# Problem description:
Transcribe the whole listing exactly.

Materials provided Start Marker

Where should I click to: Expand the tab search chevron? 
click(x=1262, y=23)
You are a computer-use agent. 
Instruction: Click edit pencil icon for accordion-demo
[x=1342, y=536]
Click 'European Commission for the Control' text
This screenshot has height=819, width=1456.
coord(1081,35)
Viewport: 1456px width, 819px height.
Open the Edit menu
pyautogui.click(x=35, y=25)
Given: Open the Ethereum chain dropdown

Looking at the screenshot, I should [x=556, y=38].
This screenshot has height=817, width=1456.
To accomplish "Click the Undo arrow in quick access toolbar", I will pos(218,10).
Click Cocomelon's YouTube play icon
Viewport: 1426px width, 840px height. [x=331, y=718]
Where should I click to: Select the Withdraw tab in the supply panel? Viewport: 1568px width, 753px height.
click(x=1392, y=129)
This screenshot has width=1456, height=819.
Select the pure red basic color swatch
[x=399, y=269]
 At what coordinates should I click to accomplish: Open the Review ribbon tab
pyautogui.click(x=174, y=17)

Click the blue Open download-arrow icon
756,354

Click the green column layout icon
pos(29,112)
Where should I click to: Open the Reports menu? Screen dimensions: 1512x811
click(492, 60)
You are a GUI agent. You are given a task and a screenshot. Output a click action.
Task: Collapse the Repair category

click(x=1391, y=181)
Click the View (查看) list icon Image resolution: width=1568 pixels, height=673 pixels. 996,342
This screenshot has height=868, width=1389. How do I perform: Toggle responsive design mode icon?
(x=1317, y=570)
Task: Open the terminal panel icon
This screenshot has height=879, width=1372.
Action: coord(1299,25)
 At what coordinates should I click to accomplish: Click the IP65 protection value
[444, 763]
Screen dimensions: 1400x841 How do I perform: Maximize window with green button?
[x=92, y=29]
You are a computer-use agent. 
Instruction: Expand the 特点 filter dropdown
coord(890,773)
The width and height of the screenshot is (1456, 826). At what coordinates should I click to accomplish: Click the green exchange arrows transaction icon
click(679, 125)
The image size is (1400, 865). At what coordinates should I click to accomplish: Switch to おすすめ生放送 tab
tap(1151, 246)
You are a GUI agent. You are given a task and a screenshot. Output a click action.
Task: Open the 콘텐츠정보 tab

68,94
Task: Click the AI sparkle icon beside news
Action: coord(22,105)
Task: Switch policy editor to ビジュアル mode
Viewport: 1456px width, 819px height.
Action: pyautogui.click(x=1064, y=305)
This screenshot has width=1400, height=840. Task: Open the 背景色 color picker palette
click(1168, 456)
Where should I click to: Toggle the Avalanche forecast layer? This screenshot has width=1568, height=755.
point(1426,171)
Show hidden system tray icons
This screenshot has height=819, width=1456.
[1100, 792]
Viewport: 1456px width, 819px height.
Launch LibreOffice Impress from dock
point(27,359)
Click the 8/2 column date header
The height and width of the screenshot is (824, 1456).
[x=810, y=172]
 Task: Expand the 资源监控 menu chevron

Materials provided End Marker

# The answer:
Where should I click to: Expand the tab search chevron? 
click(x=1262, y=23)
You are a computer-use agent. 
Instruction: Click edit pencil icon for accordion-demo
[x=1342, y=536]
Click 'European Commission for the Control' text
This screenshot has height=819, width=1456.
coord(1081,35)
Viewport: 1456px width, 819px height.
Open the Edit menu
pyautogui.click(x=35, y=25)
Given: Open the Ethereum chain dropdown

Looking at the screenshot, I should [x=556, y=38].
This screenshot has height=817, width=1456.
To accomplish "Click the Undo arrow in quick access toolbar", I will pos(218,10).
Click Cocomelon's YouTube play icon
Viewport: 1426px width, 840px height. [x=331, y=718]
Where should I click to: Select the Withdraw tab in the supply panel? Viewport: 1568px width, 753px height.
click(x=1392, y=129)
This screenshot has width=1456, height=819.
Select the pure red basic color swatch
[x=399, y=269]
 At what coordinates should I click to accomplish: Open the Review ribbon tab
pyautogui.click(x=174, y=17)

Click the blue Open download-arrow icon
756,354

Click the green column layout icon
pos(29,112)
Where should I click to: Open the Reports menu? Screen dimensions: 1512x811
click(492, 60)
You are a GUI agent. You are given a task and a screenshot. Output a click action.
Task: Collapse the Repair category

click(x=1391, y=181)
Click the View (查看) list icon Image resolution: width=1568 pixels, height=673 pixels. 996,342
This screenshot has height=868, width=1389. How do I perform: Toggle responsive design mode icon?
(x=1317, y=570)
Task: Open the terminal panel icon
This screenshot has height=879, width=1372.
Action: coord(1299,25)
 At what coordinates should I click to accomplish: Click the IP65 protection value
[444, 763]
Screen dimensions: 1400x841 How do I perform: Maximize window with green button?
[x=92, y=29]
You are a computer-use agent. 
Instruction: Expand the 特点 filter dropdown
coord(890,773)
The width and height of the screenshot is (1456, 826). At what coordinates should I click to accomplish: Click the green exchange arrows transaction icon
click(679, 125)
The image size is (1400, 865). At what coordinates should I click to accomplish: Switch to おすすめ生放送 tab
tap(1151, 246)
You are a GUI agent. You are given a task and a screenshot. Output a click action.
Task: Open the 콘텐츠정보 tab

68,94
Task: Click the AI sparkle icon beside news
Action: coord(22,105)
Task: Switch policy editor to ビジュアル mode
Viewport: 1456px width, 819px height.
Action: pyautogui.click(x=1064, y=305)
This screenshot has width=1400, height=840. Task: Open the 背景色 color picker palette
click(1168, 456)
Where should I click to: Toggle the Avalanche forecast layer? This screenshot has width=1568, height=755.
point(1426,171)
Show hidden system tray icons
This screenshot has height=819, width=1456.
[1100, 792]
Viewport: 1456px width, 819px height.
Launch LibreOffice Impress from dock
point(27,359)
Click the 8/2 column date header
The height and width of the screenshot is (824, 1456).
[x=810, y=172]
 Task: Expand the 资源监控 menu chevron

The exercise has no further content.